Wheat gave up the ghost on Friday in the US, with Chicago closing down nine cents to 551¢, KC -5 1/4¢ to 468.5¢, Minny -3.5¢ to 526¢, and Matif -1€ to 195€ on the earlier close. Corn dropped a cent and a half to 377¢, and beans were down 2 1/4¢ to 890.5¢ (Matif -1.25€, Winnipeg -$1 to 458.3). March delivery is rapidly approaching – first notice day on Chicago come Friday (US time). Crude oil also eased off again on ongoing economic contagion worries – WTI hit $53.4, Brent $58.5, and the DOW gave up 228 points. The AUD’s continued to fall sharply amidst the Chinese economic worries, hitting 65.9¢ currently, the CAD $1.325, and the EUR $1.083.
Time to see how macro markets react this week, with coronavirus cases now in rapid expansion mode in Italy, South Korea, and Iran and concerns emerging about non-reported cases elsewhere. Updated Chinese manufacturing data is due out later today, which may provide some better insight into the economic impact the extended quarantine/movement restrictions. With cases ongoing, work restrictions have kept rolling forward. The end of last week saw Hubei (Wuhan) area factories told not to resume activities before March 11. More domestic Chinese government pork reserves are being sold off, the third round being announced Friday and indications that they’ll continue to sell more in impacted areas in an effort to control prices.
Trade activity ended the week relatively quietly, other than the futures price action.
The weekly Commitment of Traders report from the Commodity Futures Trading Commission (CFTC) showed further wheat length and fewer shorts for funds in both Chicago and KC. The report is based on data from February 18, that is, post blow up, pre collapse.
No word on Saudi Arabia SAGO wheat tender result yet, but they should come out early this week, Monday there.
Markets are looking increasingly towards new season Black Sea and EU crops, with continued optimism about Russian wheat outlooks in the currently mild weather.
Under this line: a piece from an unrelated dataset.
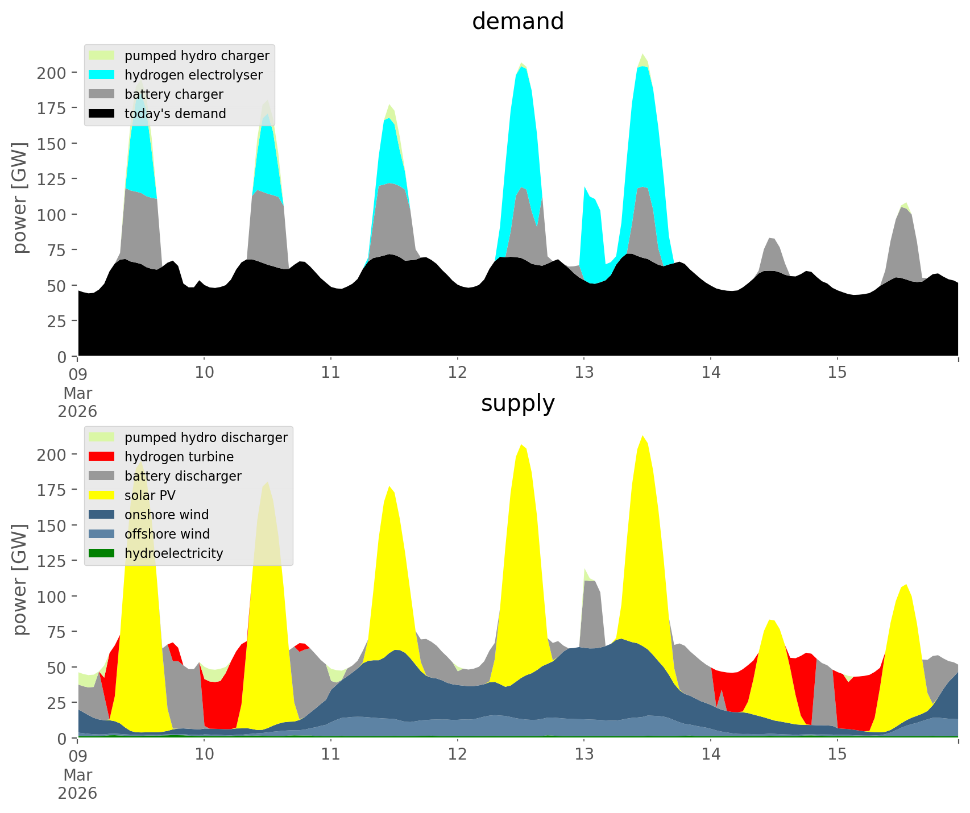Click the 09 Mar 2026 label under supply chart

pos(77,774)

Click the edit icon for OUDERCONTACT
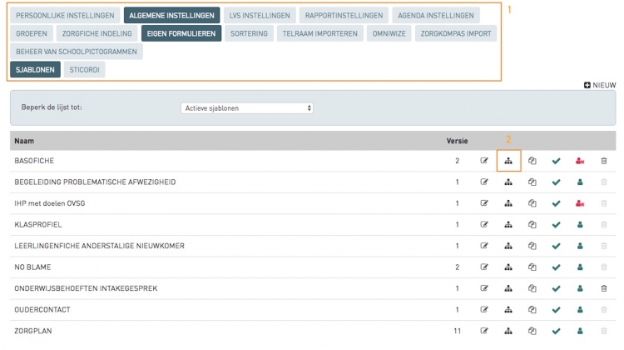484,309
Some of the first new crop boats are starting to trade to destination. It was reported that a boat was sold to Indonesia late last week, following previously reported new crop barley sales to China. No real surprise on the values there, but a reminder about the coming global cash inverse with new season harvest.
The US weekly export sales report was slightly better than expected on corn, 1.25Mt, but weaker than hoped on both wheat and beans. There’s no evidence yet of reported sorghum business to China, and still not flashes, though that is likely yet to be booked back from global offices to the US.
Further rain in eastern Australia has pushed > 100 mm in spots of central/northern NSW, further boosting soil moisture there and continuing to spur new crop optimism. We’re still a long way from any harvest bearing in mind hard to cut what hasn’t yet been planted, but the outlooks are far, far better than they were even a month ago. Domestic markets are still heavier on the ask than the bid, but still slowly picking up some liquidity.